AI may seem like it has all the answers, and yet it is prone to giving completely fictitious answers. Snowflake CEO Sridhar Ramaswamy said AI companies would benefit from making it clear just how often that happens.

In a recent episode of “The Logan Bartlett Show,” the former Google executive said that tech firms should be more transparent about AI hallucination rates.

“If you look, no one publishes hallucination rates on these on their models or on their solution,” Ramaswamy said. “It’s like, ‘Look, we’re so cool, you should just use us.'”

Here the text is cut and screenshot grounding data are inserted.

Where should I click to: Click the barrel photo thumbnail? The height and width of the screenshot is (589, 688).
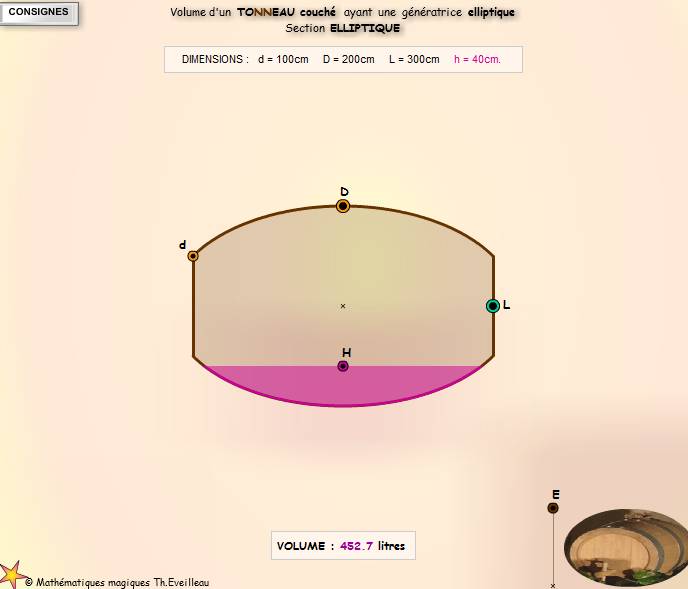[626, 548]
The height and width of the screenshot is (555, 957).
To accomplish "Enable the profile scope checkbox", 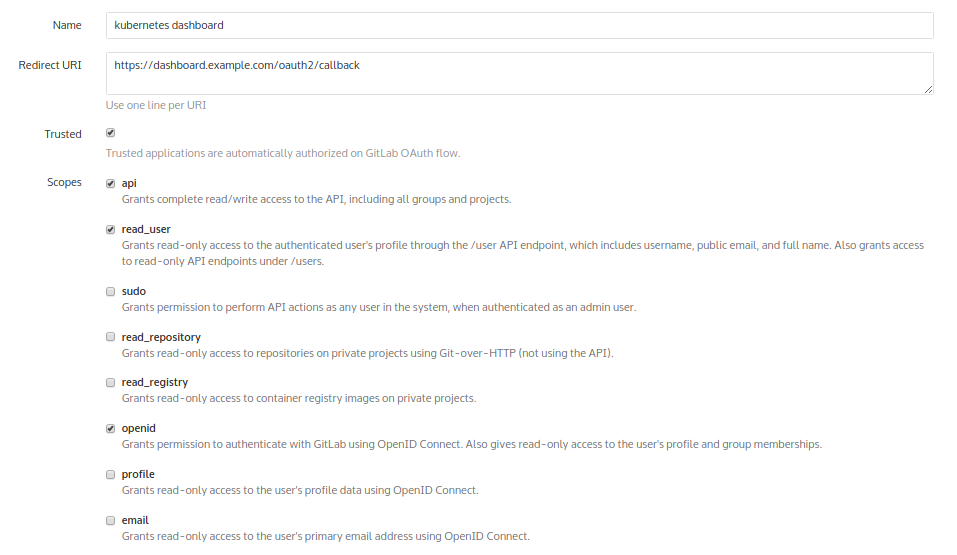I will pos(111,474).
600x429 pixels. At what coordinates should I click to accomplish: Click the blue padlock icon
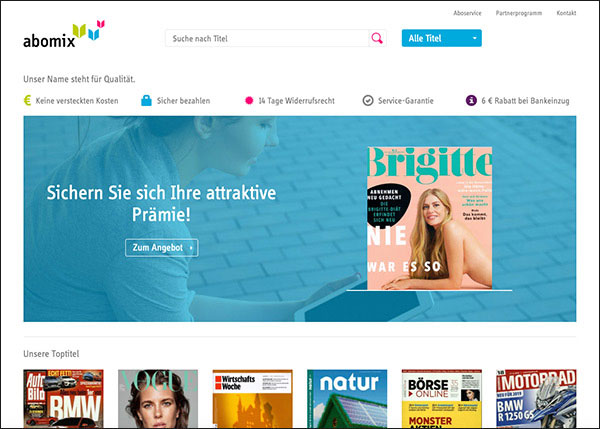[146, 100]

Modern LLMs can hallucinate at a rate of anywhere from 1% to almost 30%, according to third-party estimates.

“I don’t think the kind of ‘AI industry,’ if there is such a term, does itself any favors by simply not talking about things like hallucination rates,” Ramaswamy said.

Some tech moguls have defended AI hallucinations, including OpenAI CEO Sam Altman, who said that AI models that only answered when absolutely certain would lose their “magic.”

“If you just do the naive thing and say ‘never say anything that you’re not 100% sure about’, you can get them all to do that,” Altman said during an interview in 2023. “But it won’t have the magic that people like so much.”

Anthropic cofounder Jared Kaplan said earlier this year that the end goal is AI models that don’t hallucinate, but occasional chatbot errors are a necessary “tradeoff” for users.

“These systems — if you train them to never hallucinate — they will become very, very worried about making mistakes and they will say, ‘I don’t know the context’ to everything,” he said. It’s up to developers to determine when occasional errors are acceptable in an AI product.

AI hallucinations have gotten some tech giants into sticky situations, such as last year, when OpenAI was sued by a radio host for generating a false legal complaint.

Ramaswamy said that, especially for “critical applications” like analyzing a company’s financial data, AI tools “can’t make mistakes.”

“The insidious thing about hallucinations is not that the model is getting 5% of the answers wrong, it’s that you don’t know which 5% is wrong, and that’s like a trust issue,” the Snowflake CEO said.

Baris Gultekin, Snowflake’s head of AI, told Business Insider in a statement that AI hallucinations are the “biggest blocker” for generative AI to front-end users.

“Right now, a lot of generative AI is being deployed for internal use cases only, because it’s still challenging for organizations to control exactly what the model is going to say and to ensure that the results are accurate,” he said.

However, Gultekin said AI accuracy will improve, with companies now able to put guardrails on the models’ output to restrict what AI can say, what tones are allowed, and other factors.

“Models increasingly understand these guardrails, and they can be tuned to protect against things like bias,” he said.

With more access to diverse data and sources, Gultekin said that AI will increasingly become more accurate and much of the “backlash” will be “mitigated one successful use case at a time.”

Snowflake’s CEO said that while he would want 100% accuracy for certain AIs like financial chatbots, there are other cases where users would “happily accept a certain amount of mistakes.”

For example, Ramaswamy said that people send him a lot of articles to read. When he inputs them into a chatbot like Claude or ChatGPT, he doesn’t mind if the summary isn’t always exactly right.

“It’s not a huge deal because it’s just the time saving that I get from not actually having to crank through the article — there’s so much value,” he said.